### AIM 1
Return the listing lines verbatim, beginning with the first line of the listing and stopping after the line that contains "Action: point(192,151)".

### SELECTED PASSAGE
⁂

The armed conflict between Russian and Georgia has further exposed the fragile position of the energy links running through the smaller country from the Caspian Sea to developed market economies

Russian forces are placed to disrupt oil flows through the Baku-Tbilisi-Ceyhan (BTC) pipeline, which has carried Caspian Sea oil from Azerbaijan across Georgia to Turkey since 2006, and the Baku-Tbilisi-Erzerum pipeline, which opened last year and exports gas to Turkey, as well as the older Baku-Supsa "early oil" line that runs to the Georgian Black Sea coast.

A fire in eastern Turkey that last week shut down the BTC pipeline, the result of a bomb claimed by the Kurdistan Workers' Party (PKK), has been extinguished, but there will be a three-week delay in lifting Azeri oil from the Turkish terminal at Ceyhan, on the East Mediterranean coast, as the line is inspected, repaired, and tested.

The Russian troops occupying Georgia, effectively cutting the country in half on Monday as they occupied the town of Gori on the main east-west highway and not far from the BTC pipeline, could easily prevent it reopening on schedule.

Despite the supply disruption, the price of light sweet crude on the New York Mercantile Exchange declined to under US$114 in electronic trading on Monday, as traders continued to factor in decreased world demand as a result of anticipated economic contraction.

Meanwhile, the Azeri state energy company SOCAR has ceased shipments to the Georgian Black Sea ports of Batumi and Kulevi and will probably declare force majeure to limit its liabilities.

As from Sunday, ships of Russia's Black Sea fleet were blockading Georgia's Black Sea coast, after Russian military planes had bombed and significantly damaged the oil loading terminal at Poti, which serves the Baku-Supsa line that had been used for so-called "early oil" before the BTC entered into service and was being refurbished in view of expanded capacity.

The BTC carries 850,000 barrels per day, or about 1% of world oil consumption. However, as I have recently pointed out [1] it is difficult to underestimate the role of the South Caucasus and Georgia in particular as a transit country for Caspian Sea region energy resources to Europe, circumventing Russia. In that context, the ongoing Russian invasion of Georgia has little to do with South Ossetia, regardless of Moscow's pretentions to this effect.

The background to the Russian invasion predates Georgian President Mikheil Saakashvili. South Ossetia had already in declared 1989 its secession from the Georgian Soviet Socialist Republic to become its own Soviet republic; in response, the Georgian Supreme Soviet in March 1990 nullified South Ossetia’s autonomous status within Georgia.

By early 1991, when in March Soviet Georgia declared its independence, followed the next month by the landslide election of Soviet-era dissent Zviad Gamsakhurdia as first president of the post-Soviet Republic of Georgia, the three-way military struggle in the region among Georgian, Russian, and Ossetian forces had created tens of thousands of refugees.

Segments of the Russian armed forces had never forgiven USSR president Mikhail Gorbachev’s foreign minister and later Georgian president Eduard Shevardnadze for abandoning the decades-long Soviet build-up of military power and implementing the former’s foreign policy of rapprochement and conciliation with the West, leading to the disintegration of the Soviet bloc in Europe and the subsequent break-up of the Soviet Union itself.

Still, when Shevardnadze promised in late 1993 that Georgia would become a member of the Commonwealth of Independent States, the post-Soviet Russian military supported him against Gamsakhurdia, who was overthrown and later died in mysterious circumstances that most observers believe to have been suicide.

⁂

(Entries for locating words and elements)
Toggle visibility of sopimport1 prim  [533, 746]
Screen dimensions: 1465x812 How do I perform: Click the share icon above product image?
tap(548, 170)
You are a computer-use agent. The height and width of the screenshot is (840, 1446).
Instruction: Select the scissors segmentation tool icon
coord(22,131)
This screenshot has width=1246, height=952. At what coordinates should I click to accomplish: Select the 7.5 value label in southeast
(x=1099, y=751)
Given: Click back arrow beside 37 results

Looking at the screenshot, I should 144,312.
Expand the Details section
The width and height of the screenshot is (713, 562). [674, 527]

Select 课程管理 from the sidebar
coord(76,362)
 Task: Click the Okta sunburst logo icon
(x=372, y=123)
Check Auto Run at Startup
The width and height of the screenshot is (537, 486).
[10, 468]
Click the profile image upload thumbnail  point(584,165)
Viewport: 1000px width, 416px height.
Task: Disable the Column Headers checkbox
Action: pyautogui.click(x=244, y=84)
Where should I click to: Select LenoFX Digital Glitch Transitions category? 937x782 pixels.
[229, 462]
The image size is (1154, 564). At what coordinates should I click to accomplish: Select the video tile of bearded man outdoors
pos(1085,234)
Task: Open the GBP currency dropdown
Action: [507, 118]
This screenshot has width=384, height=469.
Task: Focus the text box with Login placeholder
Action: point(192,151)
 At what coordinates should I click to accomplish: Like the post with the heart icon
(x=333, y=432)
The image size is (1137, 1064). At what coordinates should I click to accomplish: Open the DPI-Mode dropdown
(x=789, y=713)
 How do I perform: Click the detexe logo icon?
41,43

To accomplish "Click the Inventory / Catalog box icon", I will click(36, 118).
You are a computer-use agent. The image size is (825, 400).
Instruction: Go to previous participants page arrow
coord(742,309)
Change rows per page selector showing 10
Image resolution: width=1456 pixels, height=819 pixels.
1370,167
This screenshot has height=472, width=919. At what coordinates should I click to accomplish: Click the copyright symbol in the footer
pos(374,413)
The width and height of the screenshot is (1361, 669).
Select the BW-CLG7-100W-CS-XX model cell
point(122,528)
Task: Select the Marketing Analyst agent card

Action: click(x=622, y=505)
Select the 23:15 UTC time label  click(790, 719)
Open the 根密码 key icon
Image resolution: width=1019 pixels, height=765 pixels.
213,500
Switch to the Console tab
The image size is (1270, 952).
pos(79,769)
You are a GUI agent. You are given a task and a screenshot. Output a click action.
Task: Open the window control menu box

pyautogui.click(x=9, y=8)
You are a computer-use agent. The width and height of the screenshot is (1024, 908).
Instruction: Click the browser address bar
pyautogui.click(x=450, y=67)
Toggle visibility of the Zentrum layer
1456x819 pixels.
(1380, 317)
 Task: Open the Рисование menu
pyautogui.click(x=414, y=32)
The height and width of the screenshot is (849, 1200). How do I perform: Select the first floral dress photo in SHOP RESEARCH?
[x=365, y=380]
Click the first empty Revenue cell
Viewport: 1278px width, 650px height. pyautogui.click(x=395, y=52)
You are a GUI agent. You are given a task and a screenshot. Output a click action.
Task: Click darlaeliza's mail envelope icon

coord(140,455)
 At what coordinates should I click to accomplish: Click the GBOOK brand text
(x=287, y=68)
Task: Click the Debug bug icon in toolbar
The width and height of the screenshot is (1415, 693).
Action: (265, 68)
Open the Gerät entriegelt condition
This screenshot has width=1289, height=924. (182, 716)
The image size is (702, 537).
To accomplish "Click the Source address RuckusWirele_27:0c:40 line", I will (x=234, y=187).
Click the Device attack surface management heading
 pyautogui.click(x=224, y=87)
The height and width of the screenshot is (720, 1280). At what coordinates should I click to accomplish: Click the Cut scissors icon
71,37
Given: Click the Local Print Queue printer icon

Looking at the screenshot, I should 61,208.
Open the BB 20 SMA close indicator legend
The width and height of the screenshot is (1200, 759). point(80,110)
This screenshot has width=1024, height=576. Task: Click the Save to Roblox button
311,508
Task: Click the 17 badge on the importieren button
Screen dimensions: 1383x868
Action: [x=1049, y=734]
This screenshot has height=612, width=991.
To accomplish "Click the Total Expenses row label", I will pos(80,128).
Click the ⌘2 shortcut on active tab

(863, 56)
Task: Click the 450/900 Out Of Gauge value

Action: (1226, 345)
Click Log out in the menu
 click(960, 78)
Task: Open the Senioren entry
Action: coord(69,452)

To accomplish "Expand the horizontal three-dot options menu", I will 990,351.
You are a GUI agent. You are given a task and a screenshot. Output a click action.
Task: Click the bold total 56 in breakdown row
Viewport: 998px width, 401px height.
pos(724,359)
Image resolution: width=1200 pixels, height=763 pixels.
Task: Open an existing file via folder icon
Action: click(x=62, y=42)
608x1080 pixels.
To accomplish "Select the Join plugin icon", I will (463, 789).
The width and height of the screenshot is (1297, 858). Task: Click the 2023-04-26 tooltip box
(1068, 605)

⁂

### AIM 2
Name every person mentioned by full name in the passage on the Russia–Georgia conflict and Caspian energy routes.

### EXPECTED OUTPUT 1
Toggle visibility of sopimport1 prim  [533, 746]
Screen dimensions: 1465x812 How do I perform: Click the share icon above product image?
tap(548, 170)
You are a computer-use agent. The height and width of the screenshot is (840, 1446).
Instruction: Select the scissors segmentation tool icon
coord(22,131)
This screenshot has width=1246, height=952. At what coordinates should I click to accomplish: Select the 7.5 value label in southeast
(x=1099, y=751)
Given: Click back arrow beside 37 results

Looking at the screenshot, I should 144,312.
Expand the Details section
The width and height of the screenshot is (713, 562). [674, 527]

Select 课程管理 from the sidebar
coord(76,362)
 Task: Click the Okta sunburst logo icon
(x=372, y=123)
Check Auto Run at Startup
The width and height of the screenshot is (537, 486).
[10, 468]
Click the profile image upload thumbnail  point(584,165)
Viewport: 1000px width, 416px height.
Task: Disable the Column Headers checkbox
Action: pyautogui.click(x=244, y=84)
Where should I click to: Select LenoFX Digital Glitch Transitions category? 937x782 pixels.
[229, 462]
The image size is (1154, 564). At what coordinates should I click to accomplish: Select the video tile of bearded man outdoors
pos(1085,234)
Task: Open the GBP currency dropdown
Action: [507, 118]
This screenshot has width=384, height=469.
Task: Focus the text box with Login placeholder
Action: point(192,151)

### EXPECTED OUTPUT 2
- Mikheil Saakashvili
- Zviad Gamsakhurdia
- Mikhail Gorbachev
- Eduard Shevardnadze